I would guess that at this point there’s no way to tell; presumably antibody tests would show positive due to the Pfizer vaccine. Still, I’ll be curious to see further studies on how those who’d had COVID experienced their vaccine doses. As it stands right now, this study does have me wondering if I’d had it, and if so, when.

Begin The Begin

Last year during the height of the pandemic, I quit social media. The long and the short of it being that I’d come to realize that the feed is a cognitively terrible way to present information, even setting aside the way in which it’s gamified to trigger dopamine responses. The problem, for me, is that my brain overloads when presented with the problem of a database as opposed to that of a narrative.

My return to blogging became something of a casualty of quitting social media, in part because that return had become somewhat inextricably tied to Micro.blog, whose feed might not be algorithmic but remains, being a feed, the cognitive problem of a database. Even absent the service deciding for me what I should see, it remained a jumble (if not the jungle of something like Twitter) of context collapse.

Months of blogging got unceremoniously sent down the memory hole (although I have a private copy)—my mediocre autism blogging, for what it was worth, I did methodically transfer into Tumblr—and I went my merry way into a mostly asocial internet as an adjunct to my mostly solitary offline life.

The problem is that I keep having things to say, and that I need to find a way to say them without concerning myself in the least with whether or not anyone is reading them, or if anyone cares. Back in the earlyish days of blogging, I could keep up with interesting blogs, and interesting blogs could keep up with me. Then everything became social media and I spent a decade subjecting myself to its cognitive violence.

So, I’m trying again. There are no comments here; posts do not accept trackbacks, pingbacks, or webmentions. I’m not linking this site to any social sites, and that includes those whose feeds are not algorithmically-driven.

In an attempt to make some distinctions, this time around I’m pulling some things out into widgets. Rather than trying to blog every article I read, and every change to what my current fiction or nonfiction reads are, those sorts of things will simply live in the site footer.

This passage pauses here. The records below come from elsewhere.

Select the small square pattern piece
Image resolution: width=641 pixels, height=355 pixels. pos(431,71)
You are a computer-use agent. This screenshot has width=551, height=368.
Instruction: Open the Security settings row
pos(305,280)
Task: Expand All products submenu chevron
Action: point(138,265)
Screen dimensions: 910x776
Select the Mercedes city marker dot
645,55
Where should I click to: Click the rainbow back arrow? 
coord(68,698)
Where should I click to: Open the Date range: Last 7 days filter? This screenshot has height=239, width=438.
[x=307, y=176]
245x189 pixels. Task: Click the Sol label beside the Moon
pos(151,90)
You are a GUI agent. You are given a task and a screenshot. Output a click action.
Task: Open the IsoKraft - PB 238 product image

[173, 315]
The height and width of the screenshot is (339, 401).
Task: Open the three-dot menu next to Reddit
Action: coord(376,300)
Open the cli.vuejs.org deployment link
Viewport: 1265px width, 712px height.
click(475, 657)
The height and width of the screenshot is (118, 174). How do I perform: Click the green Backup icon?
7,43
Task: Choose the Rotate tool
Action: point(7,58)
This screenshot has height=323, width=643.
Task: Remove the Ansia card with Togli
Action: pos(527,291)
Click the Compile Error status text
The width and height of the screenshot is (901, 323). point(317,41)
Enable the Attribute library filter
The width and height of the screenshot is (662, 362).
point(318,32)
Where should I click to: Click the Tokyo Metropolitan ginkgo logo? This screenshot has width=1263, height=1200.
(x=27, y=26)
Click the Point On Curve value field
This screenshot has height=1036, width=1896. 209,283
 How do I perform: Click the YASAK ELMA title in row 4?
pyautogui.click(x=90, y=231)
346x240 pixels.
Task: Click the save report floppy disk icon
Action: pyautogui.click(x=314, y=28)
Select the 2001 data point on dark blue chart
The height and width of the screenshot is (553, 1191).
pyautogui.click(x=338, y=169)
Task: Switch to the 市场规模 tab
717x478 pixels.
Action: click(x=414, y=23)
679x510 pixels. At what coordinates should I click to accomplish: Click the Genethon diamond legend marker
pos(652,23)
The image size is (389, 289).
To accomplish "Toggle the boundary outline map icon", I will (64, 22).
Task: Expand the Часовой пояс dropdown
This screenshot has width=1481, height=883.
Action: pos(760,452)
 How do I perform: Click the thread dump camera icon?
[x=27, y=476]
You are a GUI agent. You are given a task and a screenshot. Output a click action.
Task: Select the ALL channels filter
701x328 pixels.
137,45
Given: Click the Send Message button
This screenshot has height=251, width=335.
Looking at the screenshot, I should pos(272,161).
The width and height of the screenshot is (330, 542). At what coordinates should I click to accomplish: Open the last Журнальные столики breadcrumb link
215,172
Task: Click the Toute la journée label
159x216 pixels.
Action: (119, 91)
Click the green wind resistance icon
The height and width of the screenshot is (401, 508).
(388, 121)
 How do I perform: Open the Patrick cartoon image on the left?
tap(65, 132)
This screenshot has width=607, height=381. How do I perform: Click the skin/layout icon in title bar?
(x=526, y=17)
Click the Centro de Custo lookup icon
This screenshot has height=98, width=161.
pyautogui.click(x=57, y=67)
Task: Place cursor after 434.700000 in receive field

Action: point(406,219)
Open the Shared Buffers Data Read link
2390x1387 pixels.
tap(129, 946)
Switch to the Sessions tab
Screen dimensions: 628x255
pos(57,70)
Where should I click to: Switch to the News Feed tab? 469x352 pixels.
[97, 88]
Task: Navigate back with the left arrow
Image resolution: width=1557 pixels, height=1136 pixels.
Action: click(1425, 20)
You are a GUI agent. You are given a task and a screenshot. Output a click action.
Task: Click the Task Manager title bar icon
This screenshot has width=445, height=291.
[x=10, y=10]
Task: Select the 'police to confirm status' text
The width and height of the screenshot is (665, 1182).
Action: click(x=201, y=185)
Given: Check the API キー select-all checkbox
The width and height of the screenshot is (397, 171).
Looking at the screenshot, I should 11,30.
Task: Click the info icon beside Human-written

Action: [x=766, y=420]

This includes a sort of status update where I can just give a quick sense of what’s going on with me at the moment.

Any one of these things might also become a longer blog post, if I feel the need for one, but this way anything that might once have been a tweet can just live in a semi-static widget, keeping the blog itself relatively cruft-free.

Last time around, I also routinely sidetracked myself into the frustrations of trying to customize anything and everything. This time, I am trying to just let that shit go. Either things work the way I want them to solely through plugins and minor tweaks to CSS, or they don’t.

It’s unclear what the specific motivation is here. (Typo: notivation, which, of course.) Perhaps some combination of a week of minor Pfizer pfatigue (more on this later) that also happens to lack the usual Friday therapy appointment. 

Final point of interest: the two days I spent on considering and devising this reboot were an exemplary instance of autistic hyperfocus being both useful and problematic, in that while the falling away of attention to anything else is what enabled the site coming together so quickly, repeatedly forgetting to eat only makes the pfatigue worse. Autism is not a superpower.